(Collected data entries)
——————————
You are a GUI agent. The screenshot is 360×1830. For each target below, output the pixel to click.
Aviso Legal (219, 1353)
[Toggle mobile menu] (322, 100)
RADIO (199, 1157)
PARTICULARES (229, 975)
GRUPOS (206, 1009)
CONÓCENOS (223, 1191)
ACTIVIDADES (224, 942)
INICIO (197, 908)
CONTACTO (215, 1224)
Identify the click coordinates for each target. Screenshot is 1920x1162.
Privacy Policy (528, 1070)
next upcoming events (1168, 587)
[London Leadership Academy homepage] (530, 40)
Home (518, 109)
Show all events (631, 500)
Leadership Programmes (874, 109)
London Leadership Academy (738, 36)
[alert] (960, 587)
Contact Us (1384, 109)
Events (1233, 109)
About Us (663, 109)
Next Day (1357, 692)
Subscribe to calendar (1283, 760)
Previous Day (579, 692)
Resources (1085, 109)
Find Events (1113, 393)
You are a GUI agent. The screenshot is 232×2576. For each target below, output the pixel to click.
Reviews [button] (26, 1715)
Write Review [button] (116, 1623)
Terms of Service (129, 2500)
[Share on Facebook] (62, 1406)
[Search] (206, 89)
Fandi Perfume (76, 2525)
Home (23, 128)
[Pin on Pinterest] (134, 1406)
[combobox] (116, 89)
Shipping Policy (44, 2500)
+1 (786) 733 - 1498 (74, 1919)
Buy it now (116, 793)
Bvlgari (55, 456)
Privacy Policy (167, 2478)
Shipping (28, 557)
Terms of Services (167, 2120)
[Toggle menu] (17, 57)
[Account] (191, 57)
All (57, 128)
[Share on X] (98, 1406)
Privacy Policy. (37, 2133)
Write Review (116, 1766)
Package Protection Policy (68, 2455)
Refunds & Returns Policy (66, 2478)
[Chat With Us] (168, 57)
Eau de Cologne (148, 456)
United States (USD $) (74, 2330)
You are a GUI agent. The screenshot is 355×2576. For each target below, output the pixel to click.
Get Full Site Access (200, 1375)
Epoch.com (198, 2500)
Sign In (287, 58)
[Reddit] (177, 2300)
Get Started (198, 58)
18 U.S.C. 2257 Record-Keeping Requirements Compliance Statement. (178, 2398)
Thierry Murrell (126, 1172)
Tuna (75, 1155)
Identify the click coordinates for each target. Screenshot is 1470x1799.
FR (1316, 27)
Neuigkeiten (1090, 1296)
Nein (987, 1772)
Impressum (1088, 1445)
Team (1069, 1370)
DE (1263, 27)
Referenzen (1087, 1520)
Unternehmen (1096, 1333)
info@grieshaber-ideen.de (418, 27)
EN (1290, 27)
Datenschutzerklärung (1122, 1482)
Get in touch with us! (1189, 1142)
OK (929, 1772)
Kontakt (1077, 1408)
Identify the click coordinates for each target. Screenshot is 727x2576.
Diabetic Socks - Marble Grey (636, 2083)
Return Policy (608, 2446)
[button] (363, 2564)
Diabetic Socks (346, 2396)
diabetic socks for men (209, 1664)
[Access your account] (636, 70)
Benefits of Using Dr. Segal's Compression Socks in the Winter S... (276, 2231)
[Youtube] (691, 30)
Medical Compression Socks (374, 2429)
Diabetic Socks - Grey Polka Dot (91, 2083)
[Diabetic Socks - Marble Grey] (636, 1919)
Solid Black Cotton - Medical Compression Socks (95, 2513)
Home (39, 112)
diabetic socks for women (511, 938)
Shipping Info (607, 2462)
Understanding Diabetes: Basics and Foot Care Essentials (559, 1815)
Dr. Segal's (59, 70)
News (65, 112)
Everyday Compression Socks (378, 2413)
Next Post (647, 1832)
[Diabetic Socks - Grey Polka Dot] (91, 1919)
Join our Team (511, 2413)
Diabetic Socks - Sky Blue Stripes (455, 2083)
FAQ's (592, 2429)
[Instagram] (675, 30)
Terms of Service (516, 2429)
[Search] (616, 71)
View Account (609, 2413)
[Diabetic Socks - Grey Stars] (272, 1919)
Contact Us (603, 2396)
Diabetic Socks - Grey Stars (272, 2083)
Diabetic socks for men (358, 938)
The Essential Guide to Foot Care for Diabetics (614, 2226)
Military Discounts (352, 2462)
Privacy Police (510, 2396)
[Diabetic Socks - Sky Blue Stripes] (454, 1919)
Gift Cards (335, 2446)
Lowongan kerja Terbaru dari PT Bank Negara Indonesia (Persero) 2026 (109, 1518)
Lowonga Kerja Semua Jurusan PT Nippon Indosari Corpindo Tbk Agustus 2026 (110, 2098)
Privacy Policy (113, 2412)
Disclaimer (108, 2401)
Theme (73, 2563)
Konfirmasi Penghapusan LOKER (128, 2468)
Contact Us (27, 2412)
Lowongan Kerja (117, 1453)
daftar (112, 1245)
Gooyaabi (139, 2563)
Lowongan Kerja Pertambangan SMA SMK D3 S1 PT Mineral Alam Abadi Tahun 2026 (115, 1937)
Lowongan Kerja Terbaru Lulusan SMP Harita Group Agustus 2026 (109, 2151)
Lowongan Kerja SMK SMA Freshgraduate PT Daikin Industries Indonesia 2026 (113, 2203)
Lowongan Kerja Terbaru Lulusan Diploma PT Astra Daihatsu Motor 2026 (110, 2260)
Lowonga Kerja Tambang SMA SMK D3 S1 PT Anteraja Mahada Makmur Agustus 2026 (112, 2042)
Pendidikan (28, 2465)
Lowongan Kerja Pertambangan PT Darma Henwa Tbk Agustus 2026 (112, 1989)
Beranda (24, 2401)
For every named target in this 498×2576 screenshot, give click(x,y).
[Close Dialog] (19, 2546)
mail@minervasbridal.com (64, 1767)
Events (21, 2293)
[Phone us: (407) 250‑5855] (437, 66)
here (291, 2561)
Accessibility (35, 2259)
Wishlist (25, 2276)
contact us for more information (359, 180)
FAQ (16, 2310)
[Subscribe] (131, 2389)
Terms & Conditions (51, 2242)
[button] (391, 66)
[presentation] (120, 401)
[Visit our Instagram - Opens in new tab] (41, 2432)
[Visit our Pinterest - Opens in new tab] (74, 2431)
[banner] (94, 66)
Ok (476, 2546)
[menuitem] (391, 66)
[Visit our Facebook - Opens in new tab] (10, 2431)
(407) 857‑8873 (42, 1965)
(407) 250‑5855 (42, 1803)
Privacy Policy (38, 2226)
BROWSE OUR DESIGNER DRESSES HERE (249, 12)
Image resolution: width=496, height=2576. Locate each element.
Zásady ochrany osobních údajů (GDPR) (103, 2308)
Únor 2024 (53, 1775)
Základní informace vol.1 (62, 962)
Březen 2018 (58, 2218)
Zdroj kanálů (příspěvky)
——————————
**Problem to solve**
A word-for-word restatement of every record above is expected.

**Solution to this task**
You are a GUI agent. The screenshot is 360×1830. For each target below, output the pixel to click.
Aviso Legal (219, 1353)
[Toggle mobile menu] (322, 100)
RADIO (199, 1157)
PARTICULARES (229, 975)
GRUPOS (206, 1009)
CONÓCENOS (223, 1191)
ACTIVIDADES (224, 942)
INICIO (197, 908)
CONTACTO (215, 1224)
Identify the click coordinates for each target. Screenshot is 1920x1162.
Privacy Policy (528, 1070)
next upcoming events (1168, 587)
[London Leadership Academy homepage] (530, 40)
Home (518, 109)
Show all events (631, 500)
Leadership Programmes (874, 109)
London Leadership Academy (738, 36)
[alert] (960, 587)
Contact Us (1384, 109)
Events (1233, 109)
About Us (663, 109)
Next Day (1357, 692)
Subscribe to calendar (1283, 760)
Previous Day (579, 692)
Resources (1085, 109)
Find Events (1113, 393)
You are a GUI agent. The screenshot is 232×2576. For each target below, output the pixel to click.
Reviews [button] (26, 1715)
Write Review [button] (116, 1623)
Terms of Service (129, 2500)
[Share on Facebook] (62, 1406)
[Search] (206, 89)
Fandi Perfume (76, 2525)
Home (23, 128)
[Pin on Pinterest] (134, 1406)
[combobox] (116, 89)
Shipping Policy (44, 2500)
+1 (786) 733 - 1498 (74, 1919)
Buy it now (116, 793)
Bvlgari (55, 456)
Privacy Policy (167, 2478)
Shipping (28, 557)
Terms of Services (167, 2120)
[Toggle menu] (17, 57)
[Account] (191, 57)
All (57, 128)
[Share on X] (98, 1406)
Privacy Policy. (37, 2133)
Write Review (116, 1766)
Package Protection Policy (68, 2455)
Refunds & Returns Policy (66, 2478)
[Chat With Us] (168, 57)
Eau de Cologne (148, 456)
United States (USD $) (74, 2330)
You are a GUI agent. The screenshot is 355×2576. For each target below, output the pixel to click.
Get Full Site Access (200, 1375)
Epoch.com (198, 2500)
Sign In (287, 58)
[Reddit] (177, 2300)
Get Started (198, 58)
18 U.S.C. 2257 Record-Keeping Requirements Compliance Statement. (178, 2398)
Thierry Murrell (126, 1172)
Tuna (75, 1155)
Identify the click coordinates for each target. Screenshot is 1470x1799.
FR (1316, 27)
Neuigkeiten (1090, 1296)
Nein (987, 1772)
Impressum (1088, 1445)
Team (1069, 1370)
DE (1263, 27)
Referenzen (1087, 1520)
Unternehmen (1096, 1333)
info@grieshaber-ideen.de (418, 27)
EN (1290, 27)
Datenschutzerklärung (1122, 1482)
Get in touch with us! (1189, 1142)
OK (929, 1772)
Kontakt (1077, 1408)
Identify the click coordinates for each target. Screenshot is 727x2576.
Diabetic Socks - Marble Grey (636, 2083)
Return Policy (608, 2446)
[button] (363, 2564)
Diabetic Socks (346, 2396)
diabetic socks for men (209, 1664)
[Access your account] (636, 70)
Benefits of Using Dr. Segal's Compression Socks in the Winter S... (276, 2231)
[Youtube] (691, 30)
Medical Compression Socks (374, 2429)
Diabetic Socks - Grey Polka Dot (91, 2083)
[Diabetic Socks - Marble Grey] (636, 1919)
Solid Black Cotton - Medical Compression Socks (95, 2513)
Home (39, 112)
diabetic socks for women (511, 938)
Shipping Info (607, 2462)
Understanding Diabetes: Basics and Foot Care Essentials (559, 1815)
Dr. Segal's (59, 70)
News (65, 112)
Everyday Compression Socks (378, 2413)
Next Post (647, 1832)
[Diabetic Socks - Grey Polka Dot] (91, 1919)
Join our Team (511, 2413)
Diabetic Socks - Sky Blue Stripes (455, 2083)
FAQ's (592, 2429)
[Instagram] (675, 30)
Terms of Service (516, 2429)
[Search] (616, 71)
View Account (609, 2413)
[Diabetic Socks - Grey Stars] (272, 1919)
Contact Us (603, 2396)
Diabetic Socks - Grey Stars (272, 2083)
Diabetic socks for men (358, 938)
The Essential Guide to Foot Care for Diabetics (614, 2226)
Military Discounts (352, 2462)
Privacy Police (510, 2396)
[Diabetic Socks - Sky Blue Stripes] (454, 1919)
Gift Cards (335, 2446)
Lowongan kerja Terbaru dari PT Bank Negara Indonesia (Persero) 2026 (109, 1518)
Lowonga Kerja Semua Jurusan PT Nippon Indosari Corpindo Tbk Agustus 2026 (110, 2098)
Privacy Policy (113, 2412)
Disclaimer (108, 2401)
Theme (73, 2563)
Konfirmasi Penghapusan LOKER (128, 2468)
Contact Us (27, 2412)
Lowongan Kerja (117, 1453)
daftar (112, 1245)
Gooyaabi (139, 2563)
Lowongan Kerja Pertambangan SMA SMK D3 S1 PT Mineral Alam Abadi Tahun 2026 (115, 1937)
Lowongan Kerja Terbaru Lulusan SMP Harita Group Agustus 2026 (109, 2151)
Lowongan Kerja SMK SMA Freshgraduate PT Daikin Industries Indonesia 2026 (113, 2203)
Lowongan Kerja Terbaru Lulusan Diploma PT Astra Daihatsu Motor 2026 (110, 2260)
Lowonga Kerja Tambang SMA SMK D3 S1 PT Anteraja Mahada Makmur Agustus 2026 (112, 2042)
Pendidikan (28, 2465)
Lowongan Kerja Pertambangan PT Darma Henwa Tbk Agustus 2026 (112, 1989)
Beranda (24, 2401)
For every named target in this 498×2576 screenshot, give click(x,y).
[Close Dialog] (19, 2546)
mail@minervasbridal.com (64, 1767)
Events (21, 2293)
[Phone us: (407) 250‑5855] (437, 66)
here (291, 2561)
Accessibility (35, 2259)
Wishlist (25, 2276)
contact us for more information (359, 180)
FAQ (16, 2310)
[Subscribe] (131, 2389)
Terms & Conditions (51, 2242)
[button] (391, 66)
[presentation] (120, 401)
[Visit our Instagram - Opens in new tab] (41, 2432)
[Visit our Pinterest - Opens in new tab] (74, 2431)
[banner] (94, 66)
Ok (476, 2546)
[menuitem] (391, 66)
[Visit our Facebook - Opens in new tab] (10, 2431)
(407) 857‑8873 (42, 1965)
(407) 250‑5855 (42, 1803)
Privacy Policy (38, 2226)
BROWSE OUR DESIGNER DRESSES HERE (249, 12)
Image resolution: width=496, height=2576. Locate each element.
Zásady ochrany osobních údajů (GDPR) (103, 2308)
Únor 2024 (53, 1775)
Základní informace vol.1 (62, 962)
Březen 2018 (58, 2218)
Zdroj kanálů (příspěvky)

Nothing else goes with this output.